Солидарность, мне кажется, довольно личная штука. Например, был скандал с главным редактором «Власти» – после этого было письмо журналистов издательского дома «Коммерсантъ» в его поддержку. Мы его поставили на сайте. До этого поставили бюллетень, из-за которого произошёл этот скандал. Наверное, это тоже солидарность.
У вас в редакции появился человек из телевизора, Андрей Лошак. Вы говорили, что он привнесёт что-то новое. Что он уже привнёс?
Он пока работает в нерегулярном режиме. У него осталось пару месяцев, чтобы окончить свои телевизионные дела. Пока он больше, чем все мы, ориентирован на текущие события и новости. То есть, если мы копаемся в маргинальных темах, он всё время приводит нас к обсуждению актуальных новостных тем. И это мышление такого человека, который работал в программе «Намедни».
Не планируете приспособить сайт для таких тем?
Пока нет сил делать из сайта полноценный новостной ресурс. Мы стараемся его потихоньку ориентировать на текучку, например, делаем рубрики «Фото дня» и «Цифра дня».
Первый канал или другие федеральные каналы смотрите?
Может быть, это неправильно, но телевизор давным-давно не смотрю, только если попадаются в интернете какие-то выдающиеся сюжеты – либо вдруг что-то вменяемое, либо что-то, что выходит за пределы разумного.
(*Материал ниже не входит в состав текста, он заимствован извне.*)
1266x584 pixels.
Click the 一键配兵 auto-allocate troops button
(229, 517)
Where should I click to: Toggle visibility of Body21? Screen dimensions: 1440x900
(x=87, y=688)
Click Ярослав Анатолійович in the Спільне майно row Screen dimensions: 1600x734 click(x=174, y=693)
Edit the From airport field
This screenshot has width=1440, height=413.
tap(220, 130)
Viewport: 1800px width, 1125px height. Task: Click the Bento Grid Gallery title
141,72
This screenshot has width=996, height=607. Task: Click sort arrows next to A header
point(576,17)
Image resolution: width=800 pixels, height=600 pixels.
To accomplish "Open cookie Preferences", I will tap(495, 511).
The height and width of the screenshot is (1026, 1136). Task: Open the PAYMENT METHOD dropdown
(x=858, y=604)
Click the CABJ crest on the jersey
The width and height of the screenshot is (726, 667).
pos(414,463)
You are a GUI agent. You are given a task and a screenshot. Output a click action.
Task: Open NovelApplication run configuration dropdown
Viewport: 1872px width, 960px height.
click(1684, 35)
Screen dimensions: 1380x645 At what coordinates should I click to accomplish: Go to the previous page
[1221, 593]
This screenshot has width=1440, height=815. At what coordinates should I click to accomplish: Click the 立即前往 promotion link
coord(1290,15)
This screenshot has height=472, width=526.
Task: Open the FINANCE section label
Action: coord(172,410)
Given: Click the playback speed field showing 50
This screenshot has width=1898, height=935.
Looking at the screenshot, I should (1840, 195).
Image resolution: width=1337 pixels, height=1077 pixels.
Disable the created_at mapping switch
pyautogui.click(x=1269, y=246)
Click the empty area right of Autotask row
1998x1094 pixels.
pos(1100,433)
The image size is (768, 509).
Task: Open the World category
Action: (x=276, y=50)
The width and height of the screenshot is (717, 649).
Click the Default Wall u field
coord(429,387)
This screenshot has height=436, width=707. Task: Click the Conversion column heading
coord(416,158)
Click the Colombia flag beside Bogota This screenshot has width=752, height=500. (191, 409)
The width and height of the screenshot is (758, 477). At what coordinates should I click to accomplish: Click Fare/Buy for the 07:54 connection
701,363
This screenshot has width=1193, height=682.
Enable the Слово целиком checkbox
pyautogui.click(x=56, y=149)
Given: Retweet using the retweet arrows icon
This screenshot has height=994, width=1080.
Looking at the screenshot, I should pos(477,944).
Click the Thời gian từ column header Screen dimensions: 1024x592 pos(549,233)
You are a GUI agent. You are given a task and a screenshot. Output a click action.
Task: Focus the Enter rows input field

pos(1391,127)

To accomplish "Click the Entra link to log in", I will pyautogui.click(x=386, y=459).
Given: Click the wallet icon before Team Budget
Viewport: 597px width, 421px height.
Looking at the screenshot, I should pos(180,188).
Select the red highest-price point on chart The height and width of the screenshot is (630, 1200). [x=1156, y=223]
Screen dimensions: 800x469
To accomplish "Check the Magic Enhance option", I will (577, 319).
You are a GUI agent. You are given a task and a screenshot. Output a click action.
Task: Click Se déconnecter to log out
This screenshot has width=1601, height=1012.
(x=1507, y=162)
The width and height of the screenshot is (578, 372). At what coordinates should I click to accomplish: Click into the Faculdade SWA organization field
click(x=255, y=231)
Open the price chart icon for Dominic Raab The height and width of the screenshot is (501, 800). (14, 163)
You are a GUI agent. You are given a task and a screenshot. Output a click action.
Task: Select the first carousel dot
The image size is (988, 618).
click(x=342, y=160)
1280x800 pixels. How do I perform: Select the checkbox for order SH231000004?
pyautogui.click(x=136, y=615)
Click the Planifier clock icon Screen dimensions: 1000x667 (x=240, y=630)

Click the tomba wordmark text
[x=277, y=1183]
Есть куча примеров – сюжеты каналов «Рен» или «Дождь», снятые с эфира сюжеты НТВ... Что касается других полюсов качества, то самое последнее, что я видел, – это выступление ведущего Первого канала Петра Толстого. Он в новостном эфире назвал одного интернет-пользователя мерзавцем и подлецом.
Как вы думаете, когда аудитория, которой показывают сюжеты о том, как Путин достаёт амфоры из моря, поймёт всю абсурдность ситуации? Или она уже поняла?
Я думаю, что в таких экстремальных ситуациях, как с амфорами, большинство людей относится к этому с иронией, пониманием или просто пропускают мимо ушей. Есть более интеллектуально изощрённые пропагандистские методы, которые, наверное, имеют большее воздействие на зрителей, но, честно говоря, я думаю, что влияние телевизора преувеличено.
Интервью подготовлено в рамках курса «Международные медиасистемы» Могилянской школы журналистики.